貴賓車というものの、実態は現在のジョイフルトレインに近いものであって、婚礼や旅行などの団体専用列車で主に用いられた。1930年11月からはそれに加え、特別車座席券制度が制定された事により、一般の特急列車の最後尾にも連結され、別料金を払う事により一般旅客も使用できるようになっている。
1932年頃には通年特急列車に連結されて使用されたが、運転台がないことから常に他の列車の最後部に連結しなければならないこと、両端駅での推進運転や転車台を使用する入替作業が必要な欠点があり、次第に稼働率は落ちていったと言われる。
その後、デハ10系のようなロマンスカーが特急用車両として製造されると、目玉車両としての地位も譲り渡し、戦時体制に突入して観光輸送どころではなくなった1943年には廃車扱いになってしまった。その後は工場の事務所代わりに使われていたが、車両の荒廃は進んだ。
戦後の運用
[編集]戦後、東武鉄道で連合軍専用列車の運転が行われるようになり、トク500形もそれに用いるため再整備を行おうとした。だが、軍側からは木造車は耐久性や耐火性の問題が大きいとして使用を認めないという通達が出されたため、目的を観光団体列車向けに変更し、日本車輌製造東京支店で再改造工事が行った。
この時、開放式であった展望台が密閉式になるなど、外観は大きく変化した。内装でも料理室・随員室・ボーイ室が撤去され、代わりにスタンドバーが設けられた。展望台の所には円形テーブルとソファ、それ以外の座席は転換クロスシートになった。
1949年12月から主に、鬼怒川線経由で鬼怒川温泉を目指す特急列車に、団体からの申し込みに応じて随時連結された。

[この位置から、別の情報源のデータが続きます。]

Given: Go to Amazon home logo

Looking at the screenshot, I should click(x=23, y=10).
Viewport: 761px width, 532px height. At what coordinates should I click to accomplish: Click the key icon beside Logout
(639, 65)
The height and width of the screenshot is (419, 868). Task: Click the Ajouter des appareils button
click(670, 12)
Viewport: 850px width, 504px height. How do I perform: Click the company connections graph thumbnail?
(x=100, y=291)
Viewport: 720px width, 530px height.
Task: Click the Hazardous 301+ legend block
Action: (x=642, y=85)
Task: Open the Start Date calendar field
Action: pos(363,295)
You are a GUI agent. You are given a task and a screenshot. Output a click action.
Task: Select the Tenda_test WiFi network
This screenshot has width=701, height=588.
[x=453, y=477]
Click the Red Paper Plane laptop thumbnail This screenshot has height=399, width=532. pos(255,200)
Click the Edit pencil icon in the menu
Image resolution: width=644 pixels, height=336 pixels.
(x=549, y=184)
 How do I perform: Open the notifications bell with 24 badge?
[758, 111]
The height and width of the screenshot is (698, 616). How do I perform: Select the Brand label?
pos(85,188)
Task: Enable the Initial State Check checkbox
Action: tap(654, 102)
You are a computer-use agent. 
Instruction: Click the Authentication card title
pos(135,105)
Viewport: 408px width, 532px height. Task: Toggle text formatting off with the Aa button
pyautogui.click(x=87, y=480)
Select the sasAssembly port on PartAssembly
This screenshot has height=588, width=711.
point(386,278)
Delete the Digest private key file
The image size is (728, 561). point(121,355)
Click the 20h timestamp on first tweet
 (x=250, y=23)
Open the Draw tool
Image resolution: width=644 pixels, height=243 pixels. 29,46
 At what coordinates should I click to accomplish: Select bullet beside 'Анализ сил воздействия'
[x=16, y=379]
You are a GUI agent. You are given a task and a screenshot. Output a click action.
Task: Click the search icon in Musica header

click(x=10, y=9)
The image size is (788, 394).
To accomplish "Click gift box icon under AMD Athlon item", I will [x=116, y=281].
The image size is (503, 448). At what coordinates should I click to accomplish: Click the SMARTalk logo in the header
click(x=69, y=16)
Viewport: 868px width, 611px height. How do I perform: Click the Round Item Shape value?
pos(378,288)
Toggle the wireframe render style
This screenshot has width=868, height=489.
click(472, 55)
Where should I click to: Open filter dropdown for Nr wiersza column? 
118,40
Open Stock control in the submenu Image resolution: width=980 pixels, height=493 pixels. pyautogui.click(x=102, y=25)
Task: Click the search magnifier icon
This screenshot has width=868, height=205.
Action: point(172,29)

だが使用勝手の悪さは相変わらずであって、鬼怒川温泉駅へ到着した同客車は方向転換のため、わざわざ一度下今市駅まで回送を行っていた。
1950年7月27日からは、浅草駅 - 鬼怒川温泉駅間で週末の温泉客を狙い、土曜の下り特急列車、日曜の上り特急列車に連結される定期運用を組んだ。これは1951年11月26日まで継続したが、5700系の竣工もあって使用頻度は再び減少し、1957年3月に廃車となった。
その後、廃車体は西新井検車区(現・東京地下鉄千住検車区竹ノ塚分室)の詰所として用いられたが、1966年に検車区が北春日部駅付近へ移転(春日部検修区(現・南栗橋車両管区春日部支所))したため用途を失い解体された。
しかし、2023年7月に就役した日光線用特急電車N100系(SPACIA X)は、トク500形を彷彿とさせる趣きがあるとされている。
復元
[編集]1981年3月28日、東武鉄道の創立80周年を記念して、アルナ工機の手で就役当時の姿を再現したトク500形の復元車が製造され[1]、同じく創立80周年の記念事業として開園した東武動物公園に設置された。その後、老朽化のため1996年に解体されている。